Truly, Madly, Bletchley
- Genre: Comedy
- Running time: 15 min
- Country of origin: United Kingdom
- Language: English
- Home station: BBC Radio 4
- Starring: Julian Dutton Liz Fraser, David Battley, Toby Longworth, Simon Godley
- Written by: Julian Dutton
- Produced by: Dirk Maggs
- Original release: 1997 – 1999
- No. of series: 2
- No. of episodes: 12

= Truly, Madly, Bletchley =

UK radio program

Truly, Madly, Bletchley is a BBC Radio 4 comedy series from 1997 written by and starring comedian and impressionist Julian Dutton and produced by Dirk Maggs.
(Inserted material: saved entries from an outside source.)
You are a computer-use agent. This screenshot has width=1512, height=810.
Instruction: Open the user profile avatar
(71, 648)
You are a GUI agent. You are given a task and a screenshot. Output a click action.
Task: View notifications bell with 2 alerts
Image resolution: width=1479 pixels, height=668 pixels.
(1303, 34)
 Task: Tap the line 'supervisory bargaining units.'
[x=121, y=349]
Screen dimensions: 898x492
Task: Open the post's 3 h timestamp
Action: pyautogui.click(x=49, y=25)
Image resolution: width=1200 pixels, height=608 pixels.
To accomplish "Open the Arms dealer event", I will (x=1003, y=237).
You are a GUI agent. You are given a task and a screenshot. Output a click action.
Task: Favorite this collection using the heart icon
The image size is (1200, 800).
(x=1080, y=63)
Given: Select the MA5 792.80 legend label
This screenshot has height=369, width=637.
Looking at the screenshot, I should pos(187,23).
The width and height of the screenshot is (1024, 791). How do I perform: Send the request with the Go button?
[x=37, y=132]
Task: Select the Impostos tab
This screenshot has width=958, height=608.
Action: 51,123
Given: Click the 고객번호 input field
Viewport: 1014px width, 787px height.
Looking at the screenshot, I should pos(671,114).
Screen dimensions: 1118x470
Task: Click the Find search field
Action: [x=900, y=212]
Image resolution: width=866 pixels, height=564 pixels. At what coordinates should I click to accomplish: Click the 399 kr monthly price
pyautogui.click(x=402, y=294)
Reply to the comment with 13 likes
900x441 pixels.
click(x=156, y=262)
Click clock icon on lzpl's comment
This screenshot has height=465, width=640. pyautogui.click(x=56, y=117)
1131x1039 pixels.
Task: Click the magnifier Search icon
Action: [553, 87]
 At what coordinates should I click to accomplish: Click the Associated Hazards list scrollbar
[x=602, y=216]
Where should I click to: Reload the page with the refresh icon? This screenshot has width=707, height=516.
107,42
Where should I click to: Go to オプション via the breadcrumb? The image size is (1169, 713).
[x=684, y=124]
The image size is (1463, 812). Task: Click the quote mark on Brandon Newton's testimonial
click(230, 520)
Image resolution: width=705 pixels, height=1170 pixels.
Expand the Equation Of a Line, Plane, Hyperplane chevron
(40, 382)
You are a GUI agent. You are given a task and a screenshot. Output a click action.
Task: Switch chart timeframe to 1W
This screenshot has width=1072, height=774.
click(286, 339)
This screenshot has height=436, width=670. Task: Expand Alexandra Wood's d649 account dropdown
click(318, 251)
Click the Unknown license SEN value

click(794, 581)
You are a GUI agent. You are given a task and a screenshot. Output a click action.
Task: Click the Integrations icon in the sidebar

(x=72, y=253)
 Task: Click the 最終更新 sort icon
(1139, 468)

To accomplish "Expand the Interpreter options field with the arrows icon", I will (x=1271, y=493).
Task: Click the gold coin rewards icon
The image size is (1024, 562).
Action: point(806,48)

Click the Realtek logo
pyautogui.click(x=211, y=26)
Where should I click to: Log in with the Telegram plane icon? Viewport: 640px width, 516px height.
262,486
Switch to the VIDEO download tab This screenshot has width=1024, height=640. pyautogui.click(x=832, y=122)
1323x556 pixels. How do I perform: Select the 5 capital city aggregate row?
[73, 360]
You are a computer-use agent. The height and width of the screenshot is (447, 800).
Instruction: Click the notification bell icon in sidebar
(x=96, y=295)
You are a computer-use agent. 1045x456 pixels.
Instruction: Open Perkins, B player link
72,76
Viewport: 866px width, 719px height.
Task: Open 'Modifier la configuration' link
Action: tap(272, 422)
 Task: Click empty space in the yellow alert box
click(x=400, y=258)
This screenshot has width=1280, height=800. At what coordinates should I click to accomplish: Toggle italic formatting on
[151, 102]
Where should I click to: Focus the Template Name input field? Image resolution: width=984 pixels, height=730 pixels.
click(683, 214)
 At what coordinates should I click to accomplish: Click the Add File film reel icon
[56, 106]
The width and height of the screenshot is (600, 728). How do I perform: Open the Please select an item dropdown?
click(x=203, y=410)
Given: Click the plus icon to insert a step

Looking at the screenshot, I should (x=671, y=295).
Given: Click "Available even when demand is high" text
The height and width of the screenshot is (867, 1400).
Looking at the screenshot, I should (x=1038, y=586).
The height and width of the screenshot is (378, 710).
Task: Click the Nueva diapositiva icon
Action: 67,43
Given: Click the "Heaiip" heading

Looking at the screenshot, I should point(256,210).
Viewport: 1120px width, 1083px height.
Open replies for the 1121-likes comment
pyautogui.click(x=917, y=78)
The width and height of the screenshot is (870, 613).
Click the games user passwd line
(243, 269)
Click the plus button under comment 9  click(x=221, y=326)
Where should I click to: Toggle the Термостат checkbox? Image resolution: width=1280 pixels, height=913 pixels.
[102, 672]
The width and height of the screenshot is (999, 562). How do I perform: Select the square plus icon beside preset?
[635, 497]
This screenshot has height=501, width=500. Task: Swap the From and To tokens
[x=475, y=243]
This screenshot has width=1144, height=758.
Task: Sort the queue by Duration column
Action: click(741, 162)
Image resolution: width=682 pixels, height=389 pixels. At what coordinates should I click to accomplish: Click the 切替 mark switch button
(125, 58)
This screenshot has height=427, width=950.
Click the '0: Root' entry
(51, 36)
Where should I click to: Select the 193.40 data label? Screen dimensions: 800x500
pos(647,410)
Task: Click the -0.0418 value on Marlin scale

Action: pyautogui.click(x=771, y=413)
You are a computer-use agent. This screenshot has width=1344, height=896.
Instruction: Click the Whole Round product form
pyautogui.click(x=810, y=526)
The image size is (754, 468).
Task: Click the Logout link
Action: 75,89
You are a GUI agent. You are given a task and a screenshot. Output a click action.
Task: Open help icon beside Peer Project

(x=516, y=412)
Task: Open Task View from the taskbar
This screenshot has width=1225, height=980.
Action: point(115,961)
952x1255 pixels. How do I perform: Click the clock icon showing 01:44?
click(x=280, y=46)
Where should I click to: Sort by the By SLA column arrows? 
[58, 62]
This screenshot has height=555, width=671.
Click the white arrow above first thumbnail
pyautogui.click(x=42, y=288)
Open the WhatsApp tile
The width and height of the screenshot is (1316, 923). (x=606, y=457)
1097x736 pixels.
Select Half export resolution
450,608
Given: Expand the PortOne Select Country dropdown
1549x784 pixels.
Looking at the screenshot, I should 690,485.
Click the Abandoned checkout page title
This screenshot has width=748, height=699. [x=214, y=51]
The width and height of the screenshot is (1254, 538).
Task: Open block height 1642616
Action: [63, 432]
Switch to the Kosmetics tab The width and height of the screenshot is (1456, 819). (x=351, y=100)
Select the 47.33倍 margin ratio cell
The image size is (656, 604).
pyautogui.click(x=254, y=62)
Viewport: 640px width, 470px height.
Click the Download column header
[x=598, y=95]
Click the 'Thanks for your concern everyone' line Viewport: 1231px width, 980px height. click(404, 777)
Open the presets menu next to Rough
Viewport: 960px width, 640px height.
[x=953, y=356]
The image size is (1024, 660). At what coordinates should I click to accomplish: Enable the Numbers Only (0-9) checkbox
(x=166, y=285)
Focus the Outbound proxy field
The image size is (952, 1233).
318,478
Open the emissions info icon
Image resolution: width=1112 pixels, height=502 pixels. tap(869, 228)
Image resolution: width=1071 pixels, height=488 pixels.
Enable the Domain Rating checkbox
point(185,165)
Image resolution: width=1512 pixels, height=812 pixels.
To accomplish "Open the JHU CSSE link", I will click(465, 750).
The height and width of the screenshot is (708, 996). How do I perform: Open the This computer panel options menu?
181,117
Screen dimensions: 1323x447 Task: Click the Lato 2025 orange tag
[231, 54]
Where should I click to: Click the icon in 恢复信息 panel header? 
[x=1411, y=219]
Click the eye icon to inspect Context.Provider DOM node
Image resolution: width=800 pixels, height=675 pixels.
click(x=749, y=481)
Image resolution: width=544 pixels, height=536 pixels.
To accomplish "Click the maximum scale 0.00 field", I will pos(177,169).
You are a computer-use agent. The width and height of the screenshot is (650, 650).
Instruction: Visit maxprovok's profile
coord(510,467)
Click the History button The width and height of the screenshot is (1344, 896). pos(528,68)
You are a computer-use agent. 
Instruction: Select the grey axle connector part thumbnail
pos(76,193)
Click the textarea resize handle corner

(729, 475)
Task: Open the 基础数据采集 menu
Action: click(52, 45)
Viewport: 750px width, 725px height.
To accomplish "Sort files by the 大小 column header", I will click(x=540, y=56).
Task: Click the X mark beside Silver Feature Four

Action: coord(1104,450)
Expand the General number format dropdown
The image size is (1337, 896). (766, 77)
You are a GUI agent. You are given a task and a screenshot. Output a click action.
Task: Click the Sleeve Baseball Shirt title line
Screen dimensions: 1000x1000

Series 2 was produced by Andy Aliffe.

Starring Julian Dutton, Liz Fraser, David Battley, Toby Longworth and Simon Godley, Truly, Madly, Bletchley follows a group of councillors who decide to start their own public access cable radio show.

A surreal take on small-town life, the series mixed stream-of-consciousness sketches with a nod to the vivacious world of 1950s variety, including a musical interlude from spoof tea-dance band, Enrico Valdez and his Orchestra, with accordionist Micky Binelli and singer Cleo Rocos, of Kenny Everett Show fame. In series two, the cast included Stephen Critchlow, Matthew Bell and Peter Hugo-Daly.

The show attracted praise from reviewers: the Independent on Sunday described it as "The most confident radio sitcom since The Navy Lark".